From the line that contains "Add new checklist item with plus icon" through the end of the records below, write out each line exactly as it appears, but not the pictures.

----- Records provided -----

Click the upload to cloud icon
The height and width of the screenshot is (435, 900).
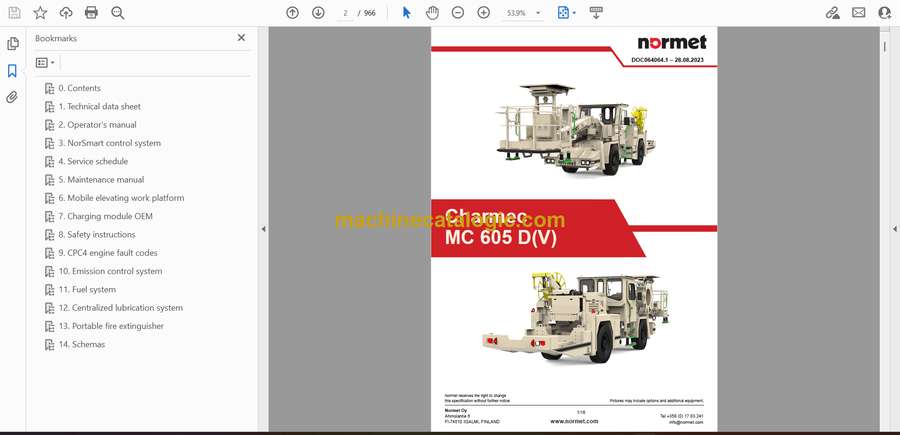[66, 13]
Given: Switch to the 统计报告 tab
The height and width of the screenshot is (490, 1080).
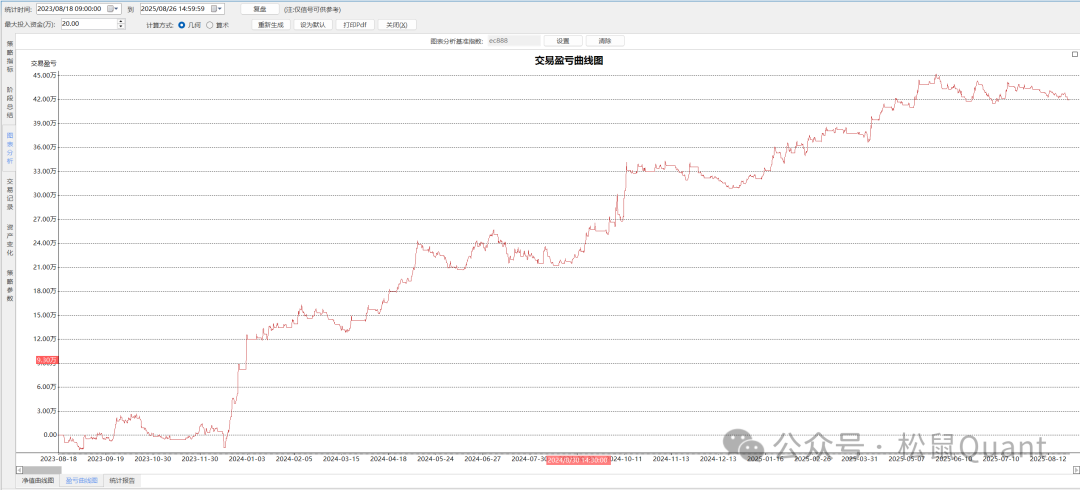Looking at the screenshot, I should 123,481.
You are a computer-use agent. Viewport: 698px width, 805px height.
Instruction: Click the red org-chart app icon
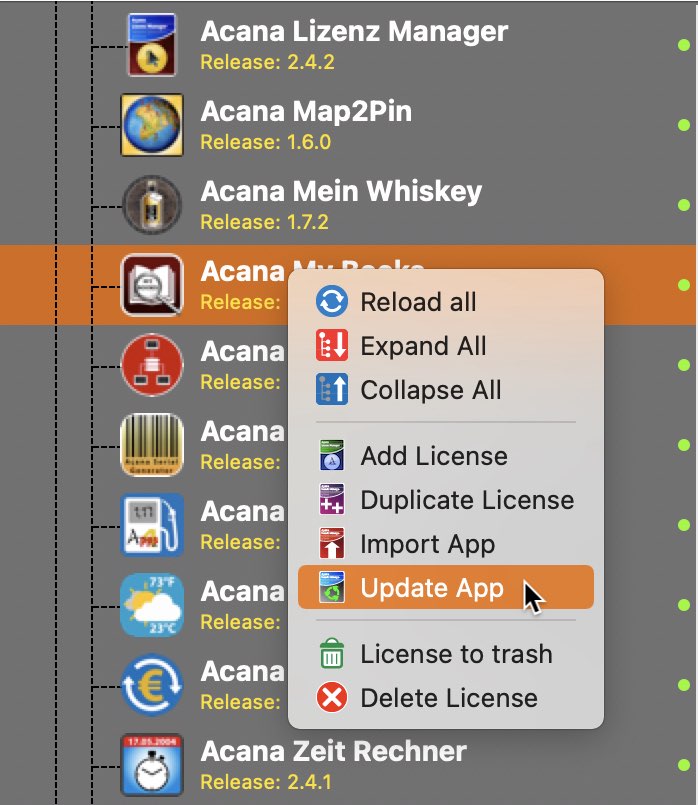click(x=151, y=365)
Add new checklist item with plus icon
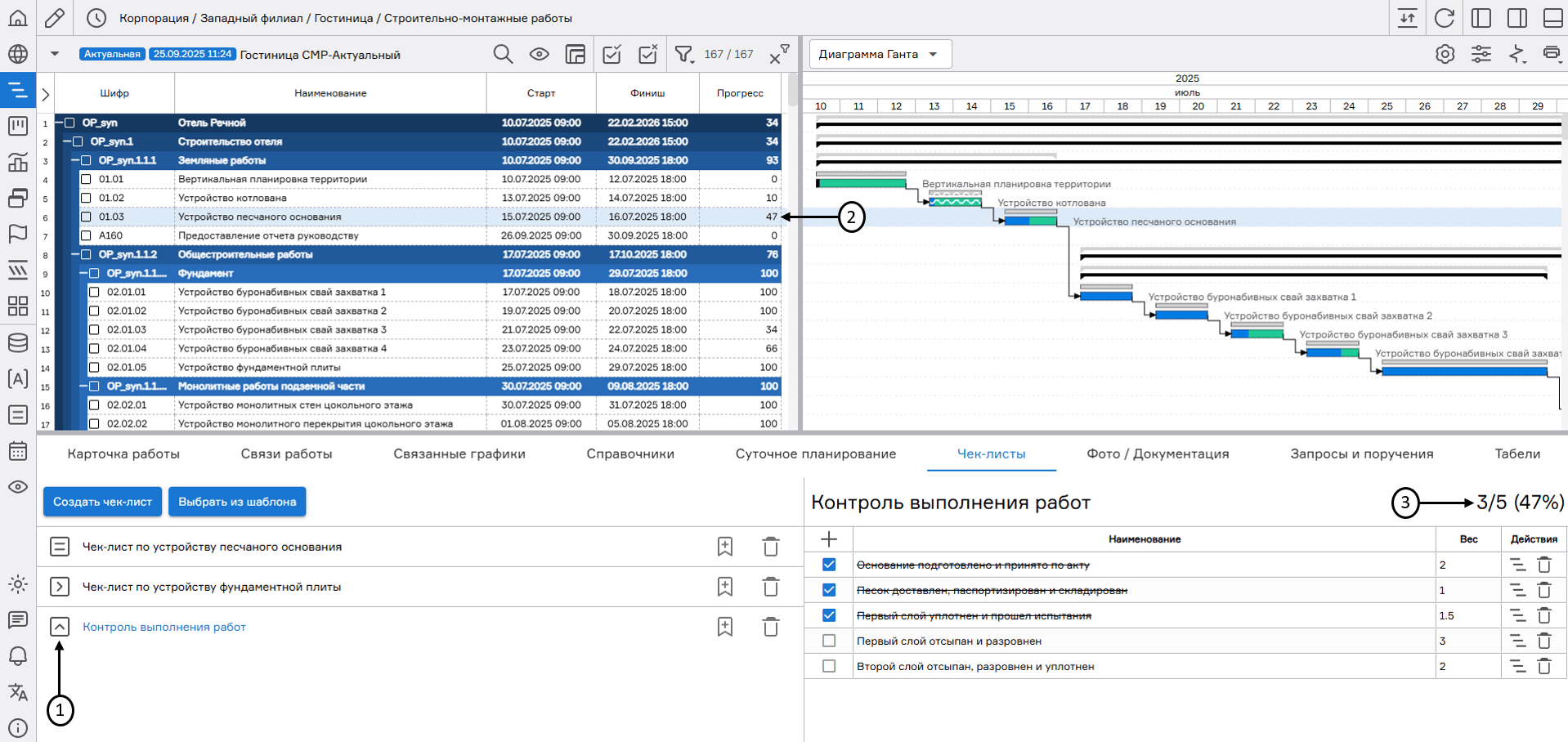Viewport: 1568px width, 742px height. coord(828,539)
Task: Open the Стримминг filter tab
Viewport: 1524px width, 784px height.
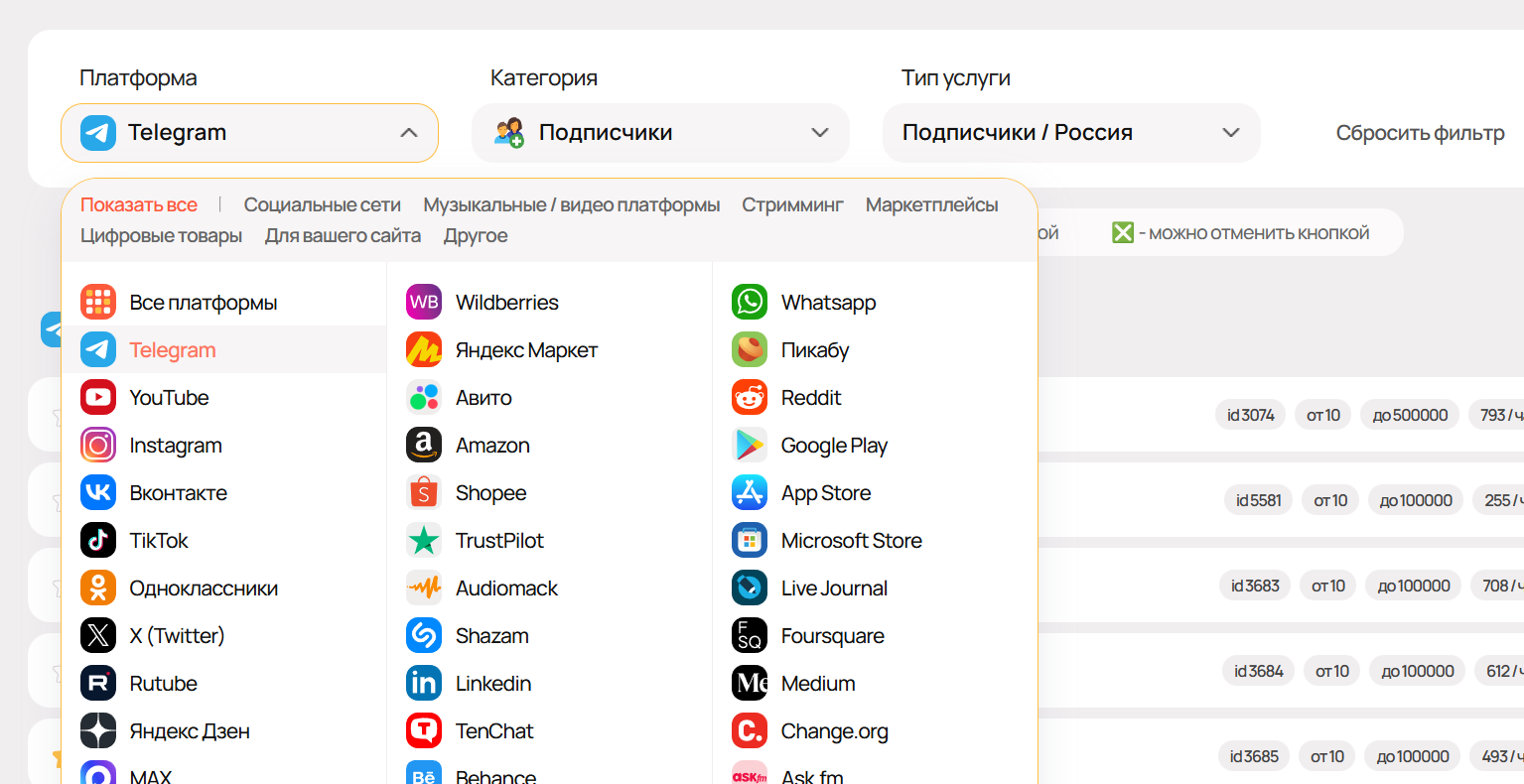Action: tap(792, 205)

-----

**Exercise response**
Add new checklist item with plus icon
Viewport: 1568px width, 742px height. coord(828,539)
Task: Open the Стримминг filter tab
Viewport: 1524px width, 784px height.
Action: tap(792, 205)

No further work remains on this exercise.